3ª) La pandemia ha surgido en un contexto de guerra comercial China-USA. Cuando todo esto acabe, es evidente que Estados Unidos solo serán primera potencia mundial desde el punto de vista militar, y la única manera de recuperar su hegemonía global será haciendo uso de ese poder. Conviene recordar que EEUU, casi como costumbre histórica, se ha inventado siempre que lo ha necesitado casus belli para desencadenar conflictos, o justificar su participación en ellos. Esto no es una soflama antiyanqui, es pura historia, que hasta ellos mismos reconocen. Y no me estoy refiriendo a la autovoladura del Maine en 1898, excusa que sirvió a Estados Unidos para arrebatar a España Cuba y Filipinas y sobre la que, ignoro por qué, aún parece haber cierta controversia. Hay casos mucho menos ambiguos, reconocidos por los propios americanos, como el denominado “Incidente del golfo de Tonkin”, enfrentamiento inventado que jamás ocurrió y que sirvió de excusa para la participación de EEUU en la guerra de Vietnam. Si irnos tan lejos, ¿recordáis el cuento de las armas de destrucción masiva de Saddam Husein, que se esgrimió como argumento para la invasión de Irak? Pues bien, si los americanos quieren, argumentar que el covid-19 ha sido un ataque biológico chino premeditado les costaría menos que nada, ya que todo en torno a esta pandemia está lleno de sombras, y los convencidos de esa versión se cuentan por millones; y no solo entre los conspiranoicos compulsivos.
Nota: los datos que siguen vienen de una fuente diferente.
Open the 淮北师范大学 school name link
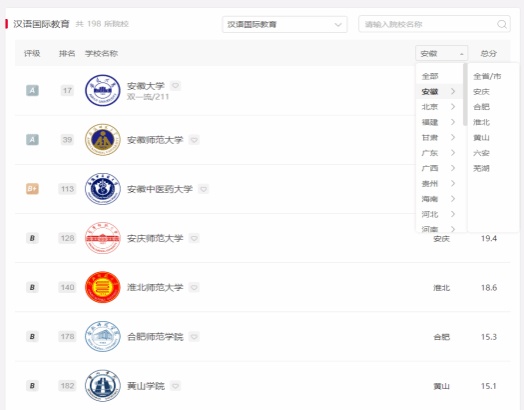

Según esa teoría, la Tercera Guerra Mundial está a punto de terminar, y la va a ganar China, con apenas algunas decenas de miles de muertos (diez veces lo reconocido), por fuego biológico amigo. Si EEUU quiere salir del pozo, no le queda otra que desencadenar la Cuarta Guerra Mundial, de carácter nuclear, único territorio en el que es netamente superior. Pero ¿se puede ganar una guerra nuclear abierta? ¿Qué precio es aceptable, para interpretar que has ganado?
Madre mía, y eso que me daba vergüenza escribir…
Bueno, ahí lo dejo. Aún me quedan varias semanas a la deriva, antes de que se nos permita desembarcar de nuestros botes, quién sabe dónde. Reconozco que esta baza me ha pillado en una situación laboral muy diferente a la de la crisis del 2008. Entonces, mi trabajo estaba vinculado a la obra pública, por lo que recibí el impacto con la misma fuerza con la que lo están recibiendo ahora los actores o camareros. Ahora, trabajo vinculado a energías renovables, por lo que es probable que, al menos fuente de sustento, no nos falte. Pero eso no me hace inmune –qué raro suena ahora y aquí ese término ¿verdad?– al resto de las consecuencias del marasmo global que vamos a encontrarnos. Vienen tiempos duros para todos. Muy duros, sin duda.
En todo caso, ojalá acierte en mis vaticinios de la primera parte: “para finales del 2021, todos inmunes o vacunados y consumiendo como posesos”; y falle en la segunda: “antiglobalización, nacionalismo y riesgo de guerra nuclear mundial”. 
A la próxima, lo prometo, hablaré de Brasil. Y sin vergüenza. Dejo como anticipo una imagen de su patético presidente, una parodia de Sr Trump… quien ya es en sí mismo otra parodia.